__SUPPLIED RECORDS__.

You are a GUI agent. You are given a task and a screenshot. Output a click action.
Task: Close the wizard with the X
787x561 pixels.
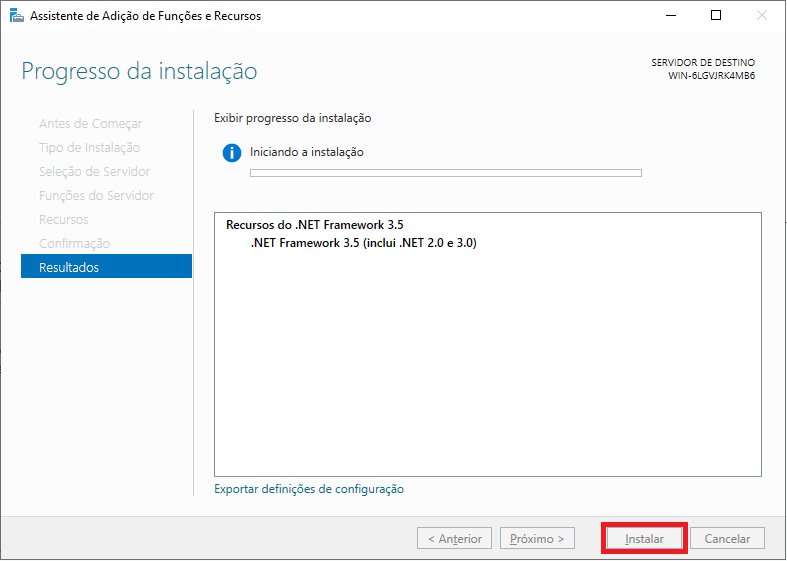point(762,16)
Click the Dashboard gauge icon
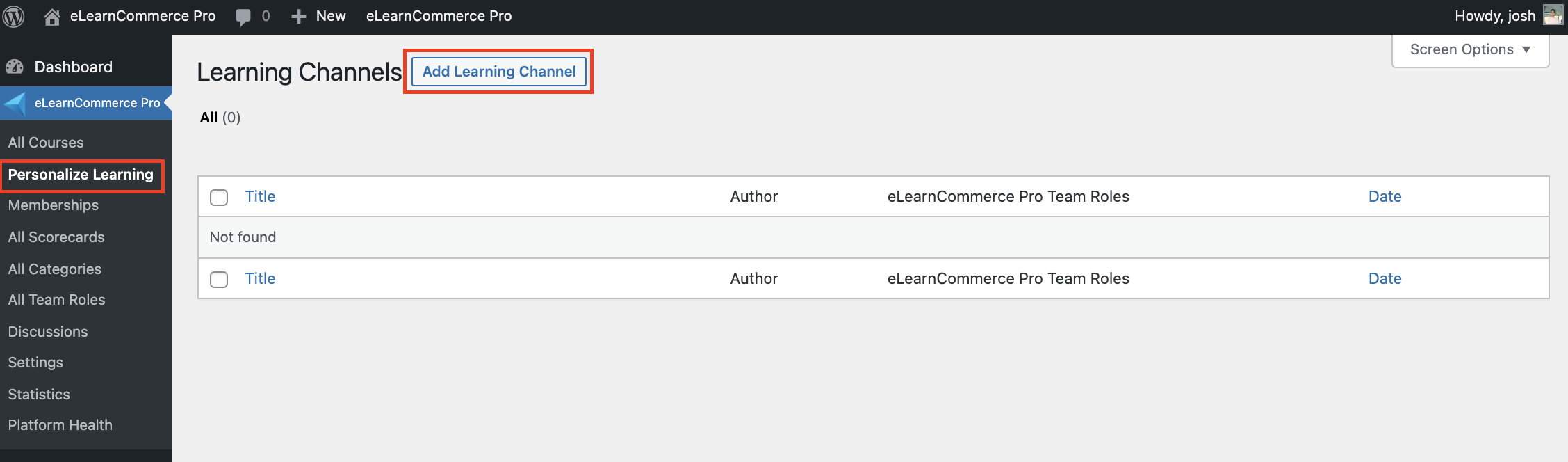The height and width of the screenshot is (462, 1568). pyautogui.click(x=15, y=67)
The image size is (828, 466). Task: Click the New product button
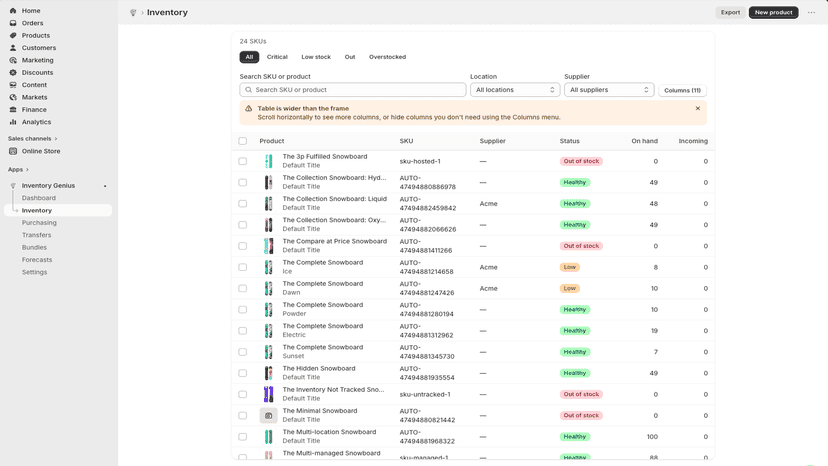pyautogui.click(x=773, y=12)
--
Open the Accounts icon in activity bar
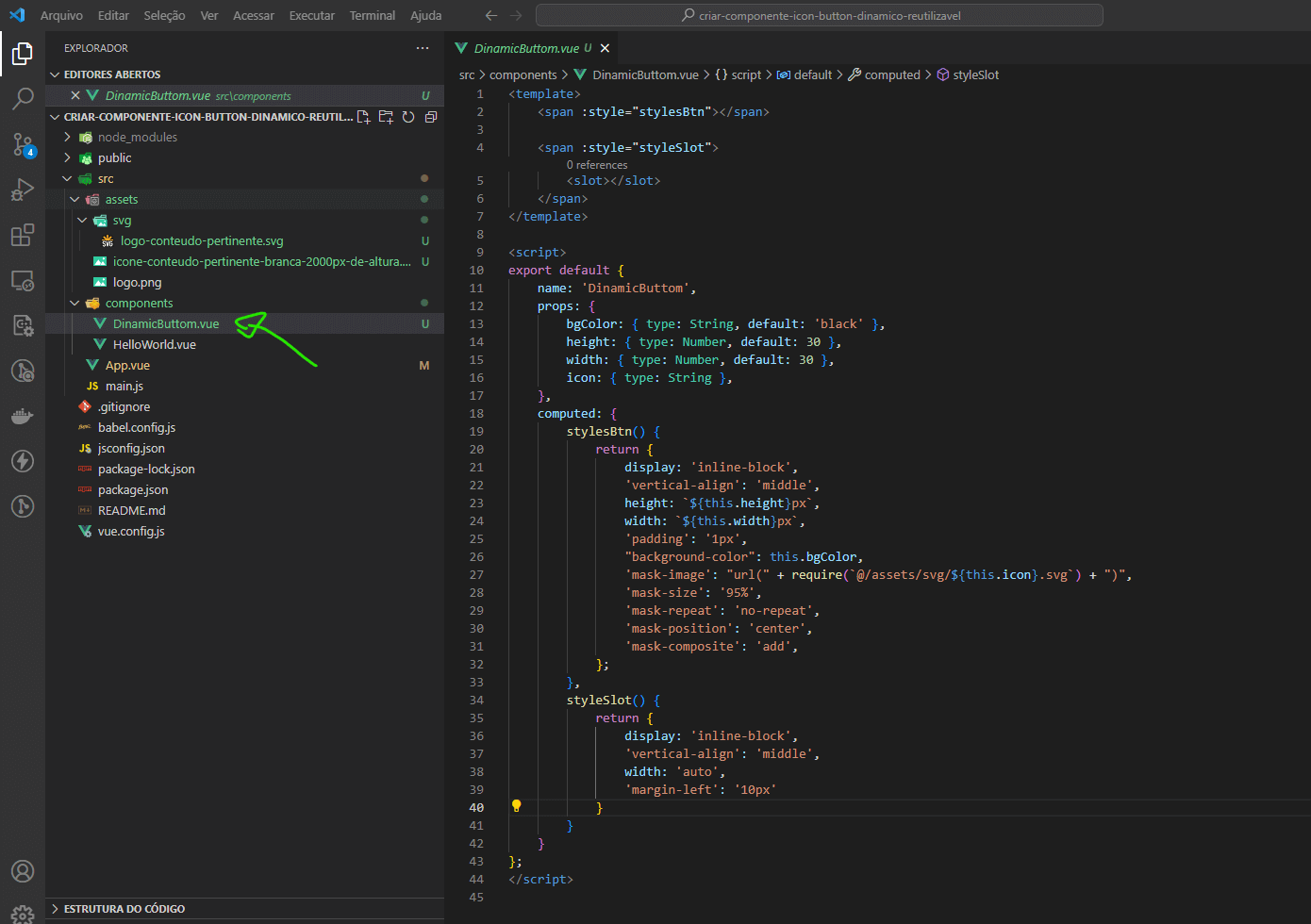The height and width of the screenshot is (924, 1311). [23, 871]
==
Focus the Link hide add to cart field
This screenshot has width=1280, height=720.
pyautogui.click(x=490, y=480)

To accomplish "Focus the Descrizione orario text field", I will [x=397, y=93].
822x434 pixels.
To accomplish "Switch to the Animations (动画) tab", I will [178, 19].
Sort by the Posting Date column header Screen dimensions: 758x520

__PROBLEM DESCRIPTION__. If a line of the records above holds the word "will", show it.

__RESULT FOR THIS TASK__.
To accomplish "Focus the Descrizione orario text field", I will [x=397, y=93].
To accomplish "Switch to the Animations (动画) tab", I will [178, 19].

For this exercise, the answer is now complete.